This study extends electrochemical impedance spectroscopy (EIS) to battery module level to detect state of charge (SOC) and state of health (SOH) imbalances among series-connected cells. By comparing single-point diagnostics with Pearson correlation and support vector machine (SVM) classification, the results demonstrate the potential of advanced analysis techniques for identifying internal imbalances in battery energy storage systems (BESS).

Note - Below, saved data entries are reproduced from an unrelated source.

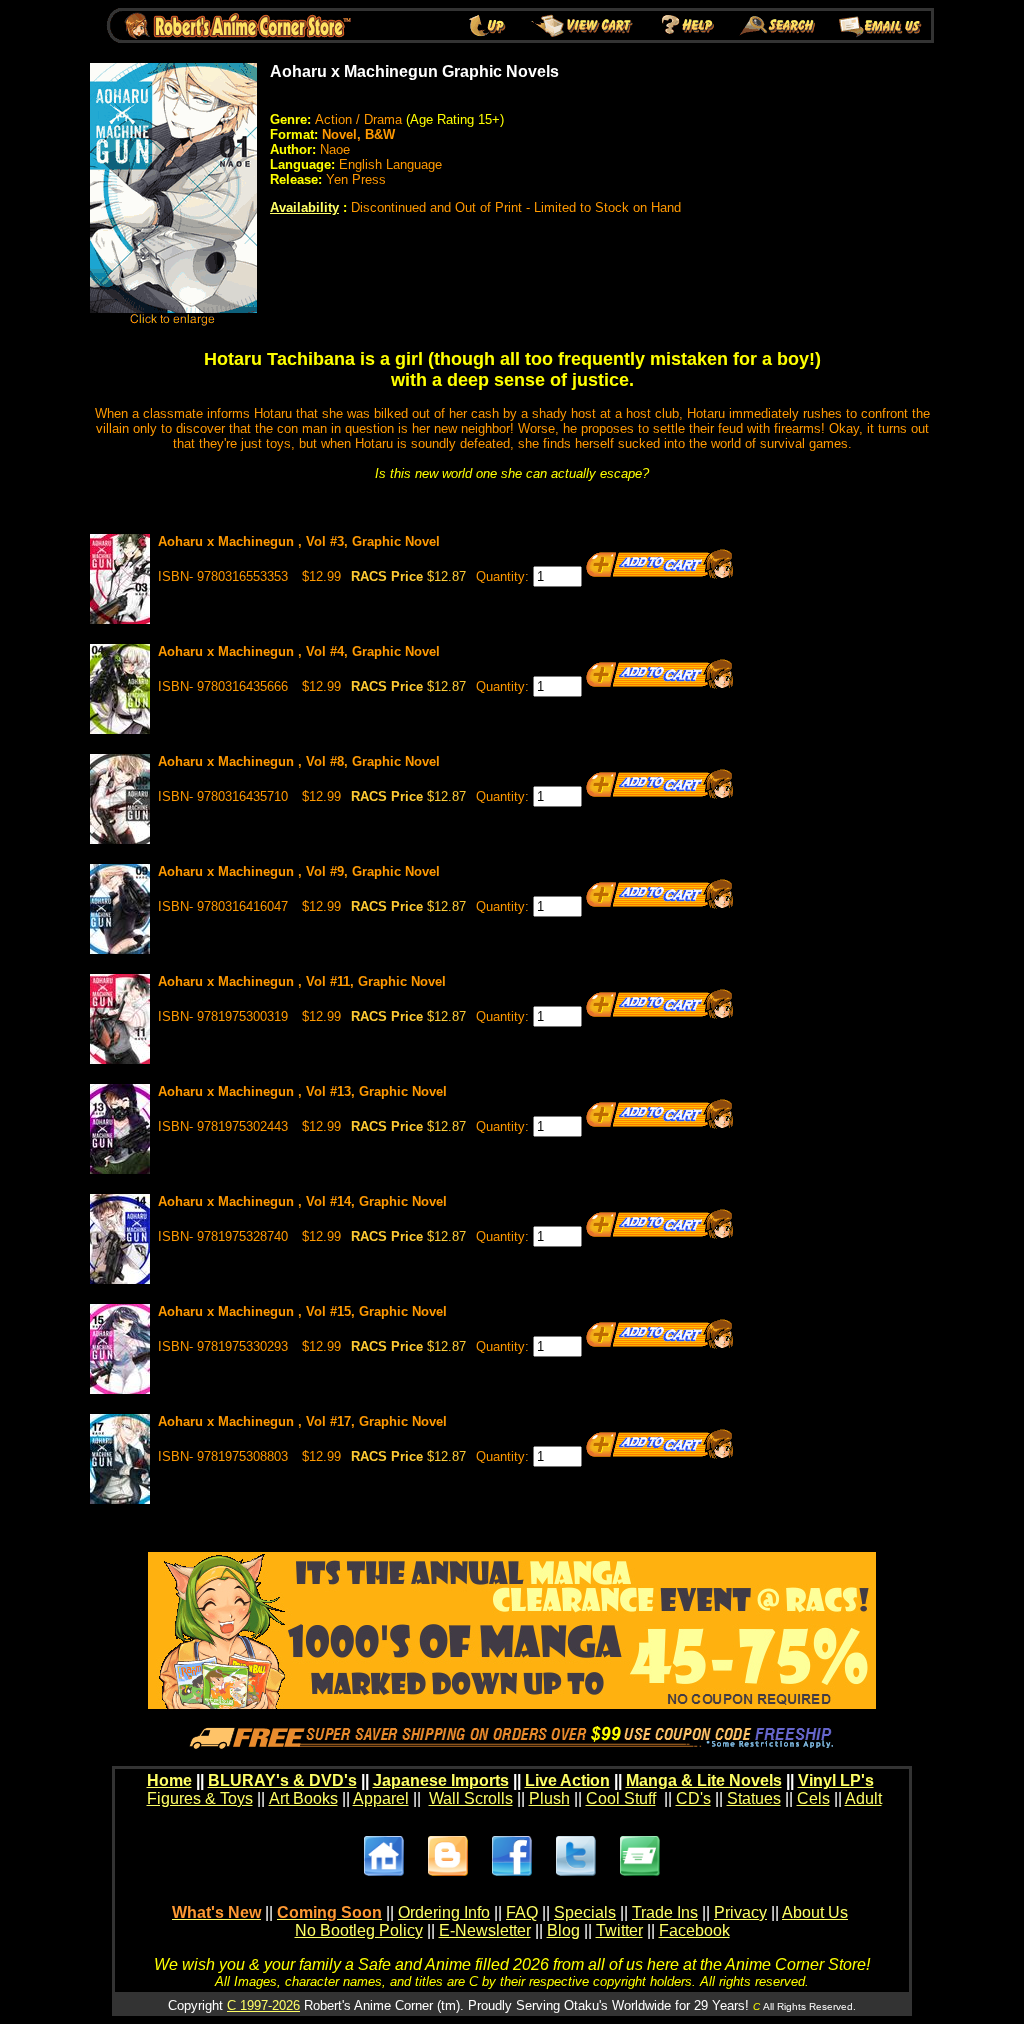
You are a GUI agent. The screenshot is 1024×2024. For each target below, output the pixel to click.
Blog (563, 1930)
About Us (815, 1912)
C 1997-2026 (263, 2005)
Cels (813, 1798)
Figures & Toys (200, 1798)
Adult (863, 1798)
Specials (585, 1912)
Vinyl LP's (836, 1780)
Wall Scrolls (471, 1798)
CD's (693, 1798)
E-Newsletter (485, 1930)
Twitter (619, 1930)
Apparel (381, 1798)
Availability (304, 207)
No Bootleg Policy (359, 1930)
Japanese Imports (441, 1780)
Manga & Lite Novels (704, 1780)
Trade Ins (665, 1912)
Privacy (740, 1912)
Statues (754, 1798)
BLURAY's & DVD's (282, 1780)
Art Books (303, 1798)
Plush (549, 1798)
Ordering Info (444, 1912)
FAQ (522, 1912)
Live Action (567, 1780)
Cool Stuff (621, 1798)
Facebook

Effective battery management systems are essential for battery energy storage systems (BESSs), particularly for managing inhomogeneities among series-connected cells requiring sophisticated diagnostic methods. Although electrochemical impedance spectroscopy (EIS) is a recognized diagnostic tool, its application has been mainly limited to individual cells. This limitation restricts the ability to diagnose the performance of entire battery modules. By extending application of EIS to the module level, this study provides a more comprehensive perspective on battery diagnostics. Reflecting real-world challenges for battery modules, it focuses on modules with series-connected cells under varying conditions. It encompasses two scenarios: state of charge (SOC) and state of health (SOH) imbalances. The module-level EIS measurements are analyzed by extending the commonly used single-point impedance diagnostic with two novel approaches: Pearson correlation analysis and support vector machine (SVM) classification. The findings show that while single-point impedance diagnostic has limitations in complex sample pools, Pearson correlation analysis and SVM classification are more effective methods that provide promising results in detecting and understanding cell imbalances. This study provides insights into the impact of cell SOC and SOH imbalances on the module's EIS, and it demonstrates the potential of advanced analytical techniques to improve the diagnostics of battery modules in BESSs.